### Instructions:
A) From the forum post about Civ III, list each thing the poster says espionage in Civ II let a player do.
B) Return word for word the part of the forum post starting with "I am currently" and going on through "help me out.".

### Text passage:
[Start]

New Player (Civ 2 Vet) With Some Questions

TheAspiringWarlord

Chieftain
Joined
Feb 7, 2018
Messages
3
Hello, everyone! Nice to be here; despite the years and years of fun that I have gotten out of the Civilization games, I didn't know these forums existed until today. Now that this gross oversight has been corrected, I am here to start learning from other people, and sharing my own hard won knowledge.

I am currently playing through my first game of Civ III (I am a long-standing veteran of Civ II, which I still own the MPGE disk of). I am playing on Chieftain to start (just to get my feet wet with the new mechanics and such), and doing really very well, but I am getting thrown some curves due to seeming SHARP differences between Civ II and Civ III, so I was hoping some of you Civ III veterans could help me out.

First and foremost, Espionage as a tactic now seems to be entirely useless. I have never not had a planted spy be caught and killed instantly, and therefore, have never successfully attempted an espionage mission, let alone completed one. This is in stark contrast to Civ II, where espionage was thoroughly broken and allowed you to casually buy units and cities, as well as screw with your opponents in less abusive ways almost at will. Is there any way at all to get a spy to stick? I sank a grand total of about 10k just trying to plant spies so far; NOTHING has worked.

[End]

### Provided information:
[Start]

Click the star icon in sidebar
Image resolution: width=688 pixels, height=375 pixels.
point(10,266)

[End]
[Start]

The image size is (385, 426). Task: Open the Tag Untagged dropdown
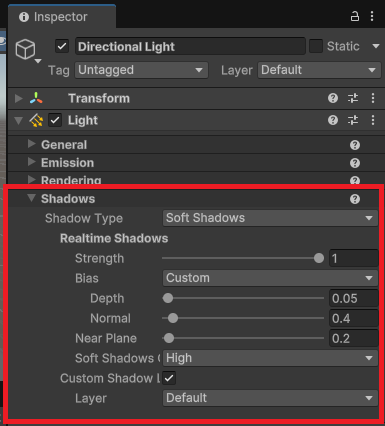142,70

[End]

### Responses to the exercise:
A)
- Casually buy units
- Casually buy cities
- Screw with opponents in less abusive ways almost at will

B)
I am currently playing through my first game of Civ III (I am a long-standing veteran of Civ II, which I still own the MPGE disk of). I am playing on Chieftain to start (just to get my feet wet with the new mechanics and such), and doing really very well, but I am getting thrown some curves due to seeming SHARP differences between Civ II and Civ III, so I was hoping some of you Civ III veterans could help me out.